→ **What is expected**
Only the lines below from the one containing "[Follow on LinkedIn] (96, 12)" to the one containing "July 2021 (65, 1846)" should be repeated, both included and unchanged.

==== Records supplied ====

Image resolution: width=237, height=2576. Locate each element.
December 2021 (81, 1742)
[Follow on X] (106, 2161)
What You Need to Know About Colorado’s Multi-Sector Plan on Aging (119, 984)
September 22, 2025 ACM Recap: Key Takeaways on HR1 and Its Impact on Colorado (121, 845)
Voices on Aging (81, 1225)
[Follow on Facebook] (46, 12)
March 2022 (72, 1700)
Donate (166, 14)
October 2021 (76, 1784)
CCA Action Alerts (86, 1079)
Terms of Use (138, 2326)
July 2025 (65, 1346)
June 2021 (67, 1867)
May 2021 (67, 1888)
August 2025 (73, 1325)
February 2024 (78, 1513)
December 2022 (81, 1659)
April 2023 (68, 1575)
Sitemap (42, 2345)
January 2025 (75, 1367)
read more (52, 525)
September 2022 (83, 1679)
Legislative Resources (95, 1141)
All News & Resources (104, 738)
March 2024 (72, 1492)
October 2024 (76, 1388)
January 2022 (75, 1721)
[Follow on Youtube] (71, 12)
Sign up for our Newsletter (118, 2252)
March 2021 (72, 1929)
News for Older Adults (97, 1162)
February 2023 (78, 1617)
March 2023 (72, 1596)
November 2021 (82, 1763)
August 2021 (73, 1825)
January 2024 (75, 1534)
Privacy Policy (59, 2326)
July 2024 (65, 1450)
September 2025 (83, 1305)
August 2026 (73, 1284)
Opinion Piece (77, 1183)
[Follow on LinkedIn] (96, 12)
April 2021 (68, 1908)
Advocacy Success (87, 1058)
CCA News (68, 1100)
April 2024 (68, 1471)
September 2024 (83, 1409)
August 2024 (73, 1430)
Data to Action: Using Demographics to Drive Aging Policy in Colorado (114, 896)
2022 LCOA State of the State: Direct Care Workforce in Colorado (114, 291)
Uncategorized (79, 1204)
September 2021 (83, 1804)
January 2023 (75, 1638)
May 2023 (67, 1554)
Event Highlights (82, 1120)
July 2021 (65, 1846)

====
==== Records supplied ====

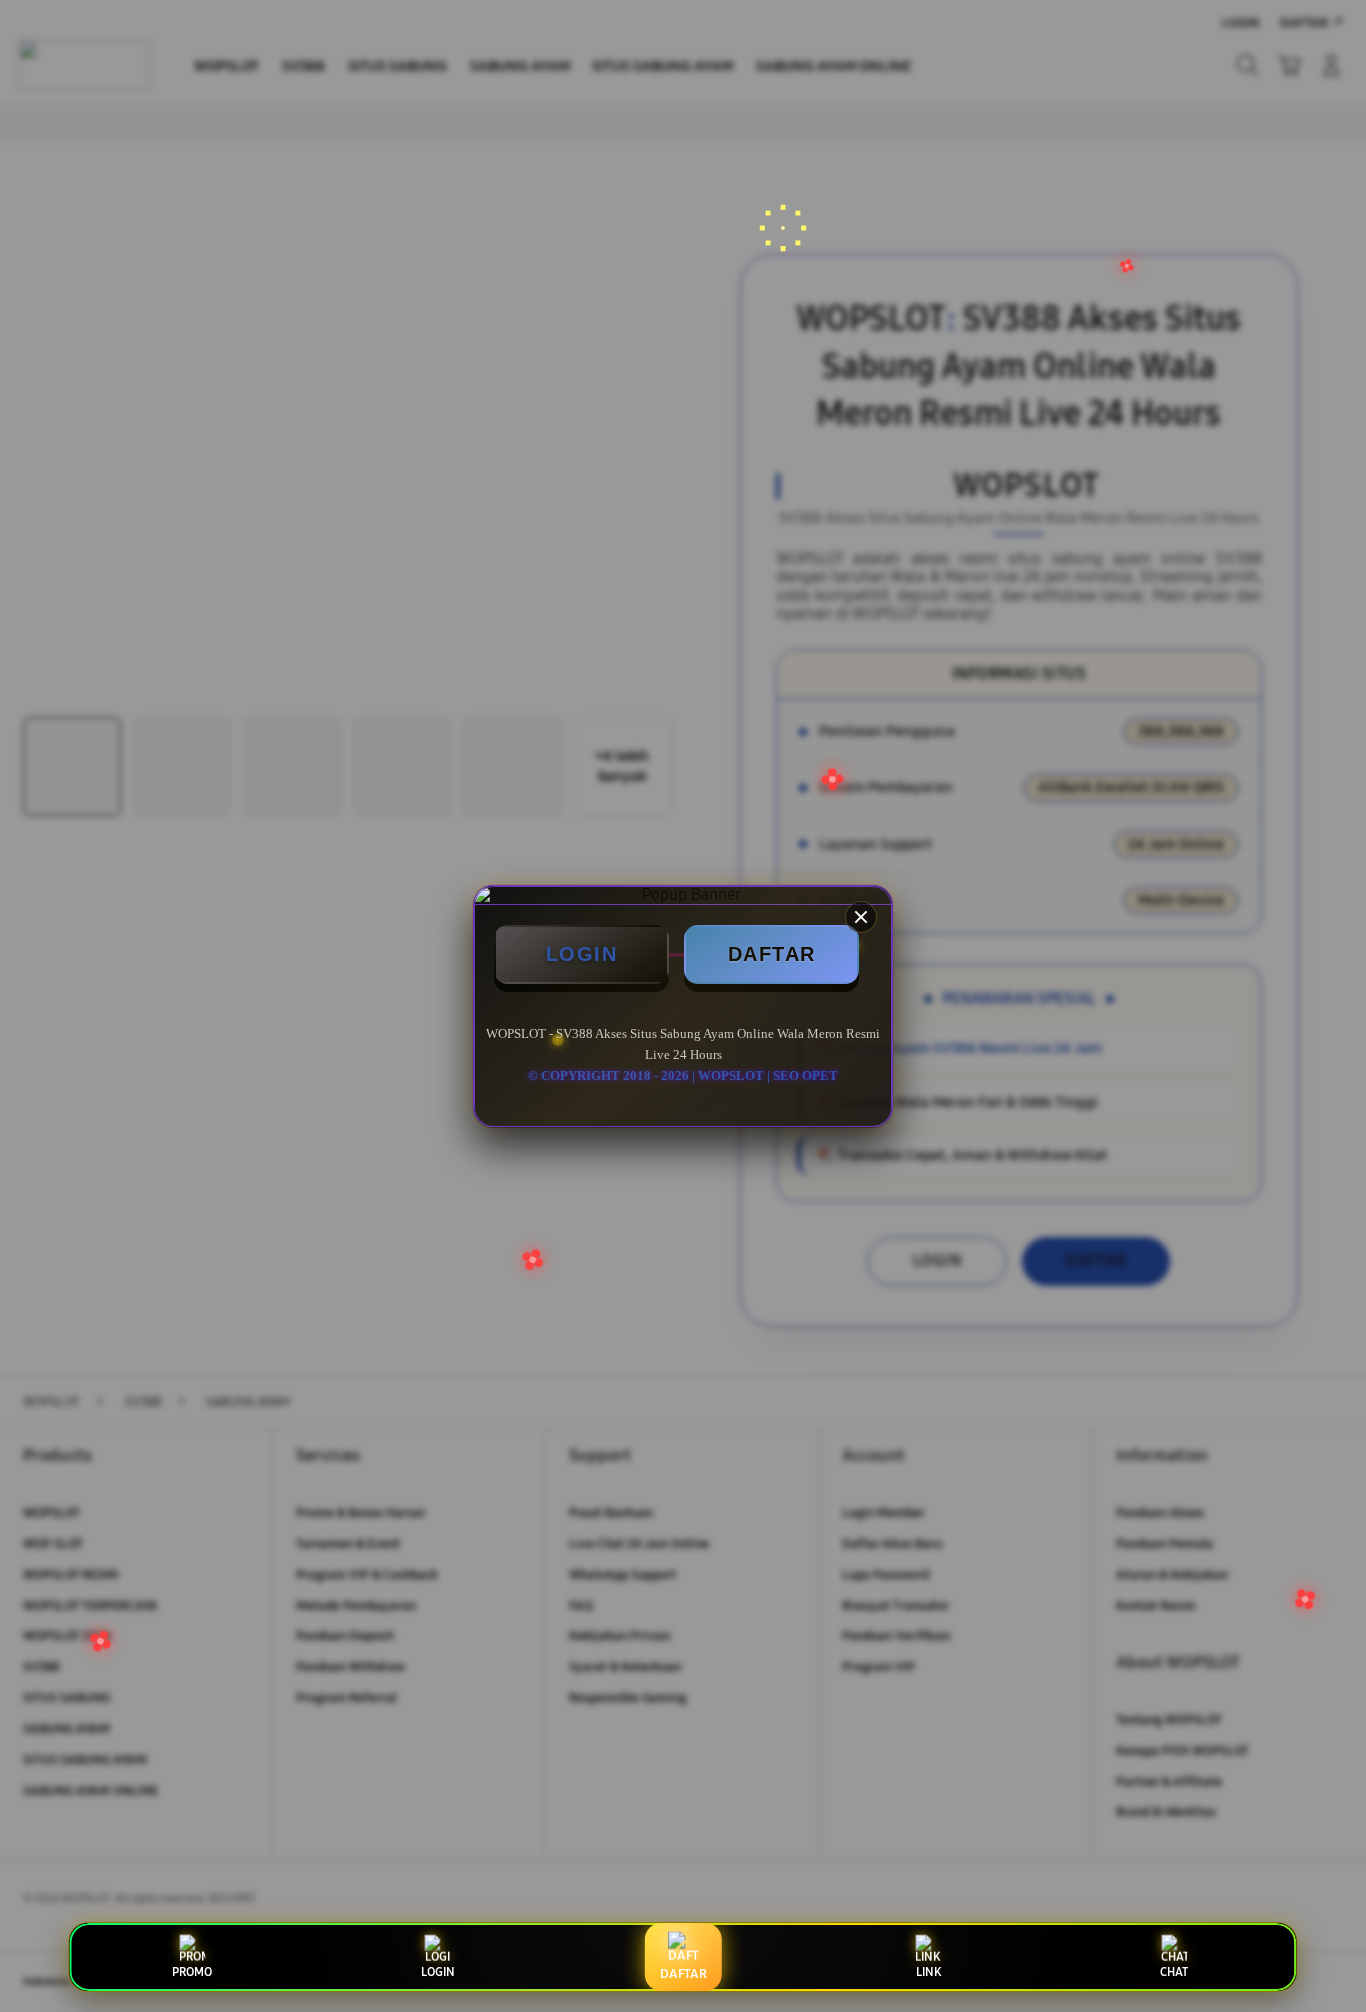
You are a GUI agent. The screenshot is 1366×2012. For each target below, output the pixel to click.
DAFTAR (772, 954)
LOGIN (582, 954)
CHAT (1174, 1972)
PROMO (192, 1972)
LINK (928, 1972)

====

→ **Response below**
[Follow on LinkedIn] (96, 12)
April 2021 (68, 1908)
Advocacy Success (87, 1058)
CCA News (68, 1100)
April 2024 (68, 1471)
September 2024 (83, 1409)
August 2024 (73, 1430)
Data to Action: Using Demographics to Drive Aging Policy in Colorado (114, 896)
2022 LCOA State of the State: Direct Care Workforce in Colorado (114, 291)
Uncategorized (79, 1204)
September 2021 (83, 1804)
January 2023 (75, 1638)
May 2023 (67, 1554)
Event Highlights (82, 1120)
July 2021 (65, 1846)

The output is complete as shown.